Da un po’ di giorni, nel centrodestra, si parla molto di una quarta gamba. Una sorta di “bad company” nella quale fare accomodare berlusconiani di ritorno, alfaniani in fuga e magari qualche fu democristiano in cerca di miglior sorte. Il gossip politico ricorrente scommette sul fatto che anche l’Udc, o quello che ne rimane, possa far parte di questa variopinta compagnia di giro.

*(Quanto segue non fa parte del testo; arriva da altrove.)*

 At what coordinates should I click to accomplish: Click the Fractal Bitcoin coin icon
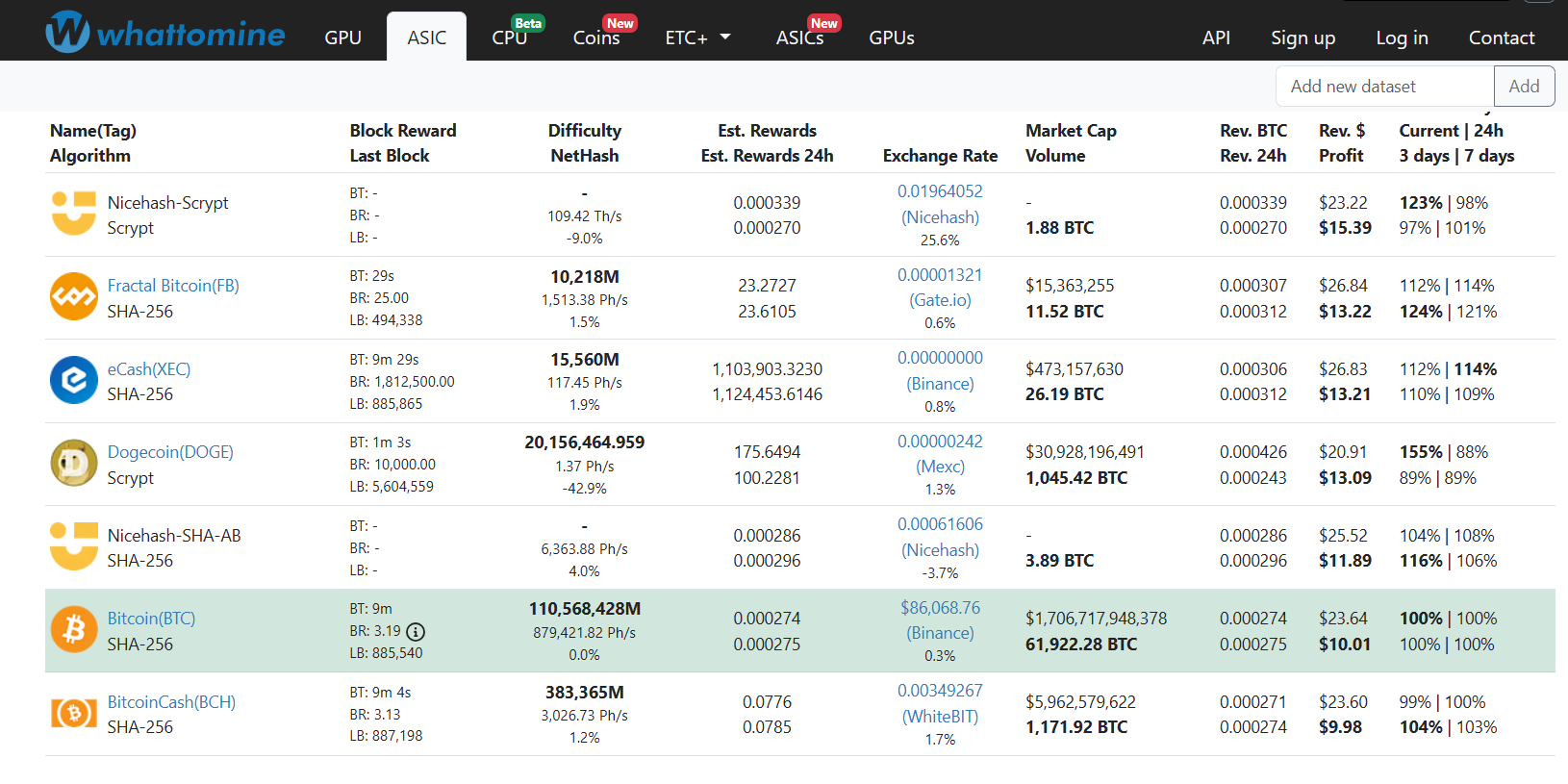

L’argomento non sorprende. Però, almeno un pò, scandalizza. Gia, perché un simile approdo può far comodo al Cav che vorrebbe imbarcare i dispersi tenendoli a prudente distanza da sé. Ma non lascia nessun margine di decoro a quanti vi si prestano. Un conto sarebbe se questa quarta gamba tentasse di dettare condizioni politiche. Ad esempio, quella di una netta presa di distanza dal radicalismo della Lega modello Salvini. E tutt’altro conto è se ci si accontenta invece di una dimessa ospitalità in cambio dell’illusione della propria sopravvivenza.
A suo tempo l’Udc (parlo di molto tempo fa) diede filo da torcere, e qualche volta fu in grado di arginare alcune derive di quella stagione. Oggi mi sembra che la musica sia tutt’altra. E anche molto stridente, a dire il vero.